Print every line from the one holding "Mark the Aldeney" through the one holding "Tap the fork-and-knife", inclusive, without changing a single character.

--- begin Given data ---

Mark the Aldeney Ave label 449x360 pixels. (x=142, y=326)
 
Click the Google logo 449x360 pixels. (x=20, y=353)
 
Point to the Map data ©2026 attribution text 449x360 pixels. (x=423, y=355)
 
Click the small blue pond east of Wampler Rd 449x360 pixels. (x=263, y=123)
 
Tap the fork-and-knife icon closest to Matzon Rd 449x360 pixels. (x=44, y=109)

--- end Given data ---
--- begin Given data ---

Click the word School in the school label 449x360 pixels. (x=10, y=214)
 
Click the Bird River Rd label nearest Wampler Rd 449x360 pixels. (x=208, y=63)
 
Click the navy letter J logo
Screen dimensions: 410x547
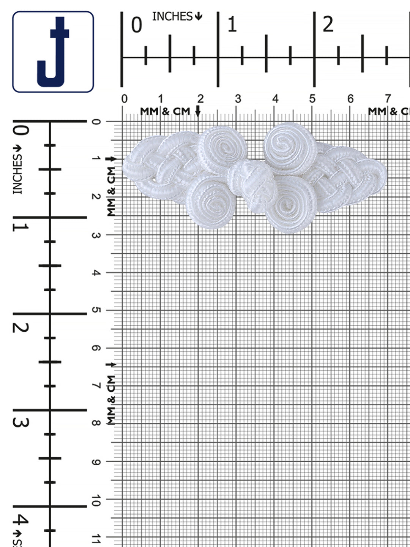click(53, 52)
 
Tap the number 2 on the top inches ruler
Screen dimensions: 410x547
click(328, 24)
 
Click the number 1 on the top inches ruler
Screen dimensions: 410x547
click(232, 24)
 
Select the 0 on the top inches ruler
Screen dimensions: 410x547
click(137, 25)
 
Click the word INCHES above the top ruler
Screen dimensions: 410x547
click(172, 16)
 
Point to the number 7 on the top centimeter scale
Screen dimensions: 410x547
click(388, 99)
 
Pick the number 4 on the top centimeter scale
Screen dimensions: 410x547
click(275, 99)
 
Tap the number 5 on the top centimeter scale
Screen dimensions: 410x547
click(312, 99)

--- end Given data ---

Answer for this exercise:
Mark the Aldeney Ave label 449x360 pixels. (x=142, y=326)
 
Click the Google logo 449x360 pixels. (x=20, y=353)
 
Point to the Map data ©2026 attribution text 449x360 pixels. (x=423, y=355)
 
Click the small blue pond east of Wampler Rd 449x360 pixels. (x=263, y=123)
 
Tap the fork-and-knife icon closest to Matzon Rd 449x360 pixels. (x=44, y=109)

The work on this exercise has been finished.